Although the Irish officer managed to talk his way out of the spying charge by claiming to be a native of France, with which country Spain maintained friendly relations, he was evidently obliged to leave the colony somewhat hurriedly in the second half of 1805. His hasty departure from Buenos Aires forced him to leave behind two créole stallions, three llamas, two alpacas and two vicunas. He told Taylor he had obtained these animals in Chile and Peru on the instructions of Sir Joseph Banks, president of the Royal Society (15). Burke ‘s intention to present this menagerie to the Duke of York on his return to England had come to naught. It is clear, nevertheless, that the colonel was determined to retain the goodwill of his royal patron. He had managed to hold on to an extensive collection of minerals gathered during his travels in South America, and he transported these with him to Lisbon in five chests. Taylor (the Duke of York’s secretary) was asked to give Burke’s compliments to the Duchess, and to inform her that he intended presenting her with some precious stones from this collection as soon as he returned to London.

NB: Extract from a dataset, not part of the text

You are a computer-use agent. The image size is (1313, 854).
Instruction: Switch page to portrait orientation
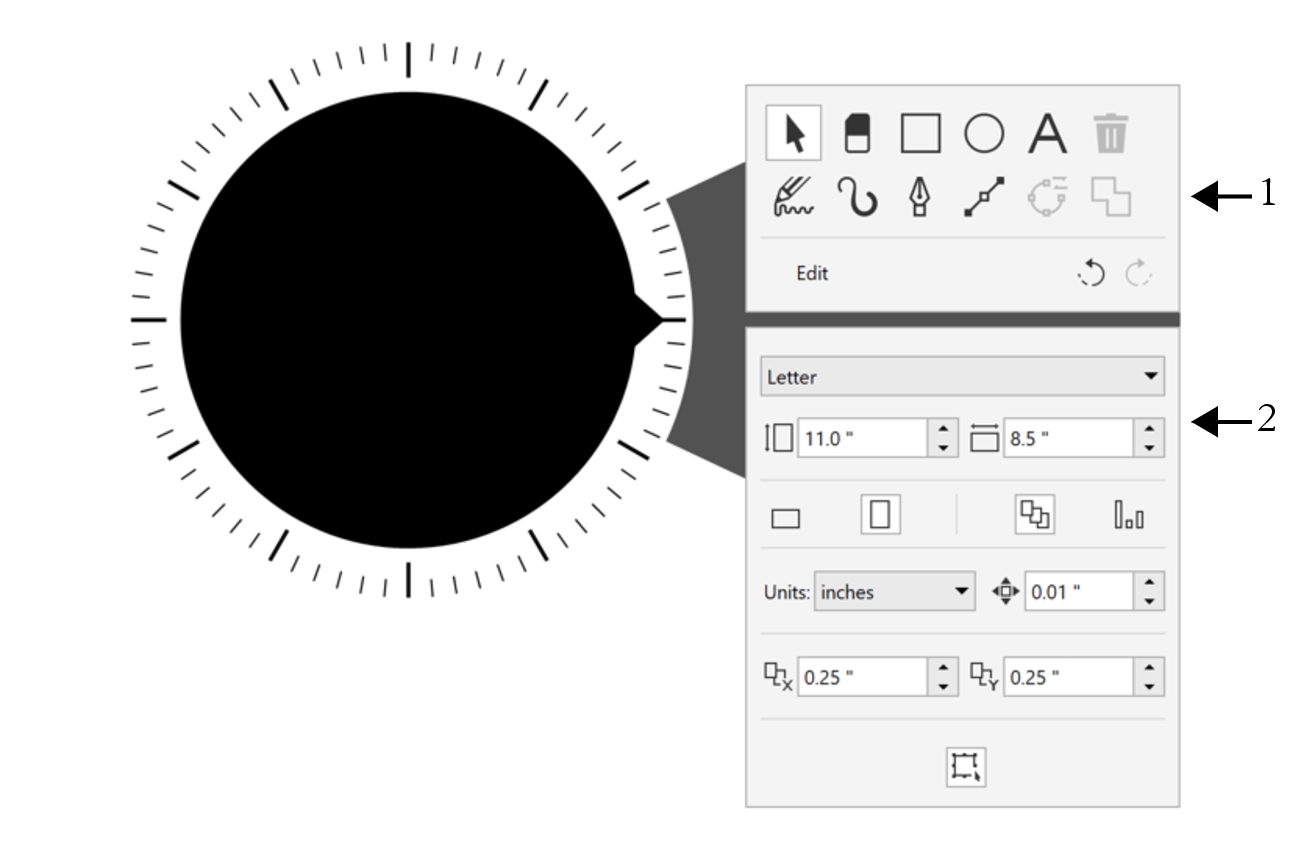pos(880,515)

After his hurried exit from Buenos Aires, Burke sailed north to Rio de Janeiro, capital of the Portuguese colony of Brazil. Not long after his arrival there, a military expedition headed by Commodore Sir Home Riggs Popham and General Sir David Baird docked in the Brazilian port of Bahia, en route to drive Napoleon’s Dutch allies from the Cape of Good Hope (16). Burke did not come into contact with this British force, as he was visiting diamond mines in the Brazilian interior at the time. By this stage he had become involved in a commercial enterprise which was engaged in the export of cattle hides from Buenos Aires. This trading concern may have served as a convenient front for the colonel’s espionage activities. It would also have provided him with a supplementary, and possibly lucrative, source of income in addition to the remuneration he was receiving for his spying activities in South America.
Burke’s compatriot, Thomas O’Gorman, appears to have been one of his associates in the export trade. O’Gorman ‘s brother was a London- based merchant and the brothers had had previous business dealings with one another (17). Burke’s commercial activities were not trouble-free, however, because about this time the colonel complained to his superiors in London that a shipment of merchandise, valued at 12,000 pounds sterling, in which he had an interest, had been lost. This cargo was being carried by the Spanish vessel Princesa de la Paz from Buenos Aires, and with Boston as its probable destination, when it was intercepted on the high seas by an English cruiser, and became a prize of war (18). Cooke, Under-Secretary for War in the British cabinet, whom Burke had informed of his South American business activities, neglected to pass on to the Admiralty the information that the cargo was at least partly British-owned, and so Burke and his partners presumably lost their investment on this occasion.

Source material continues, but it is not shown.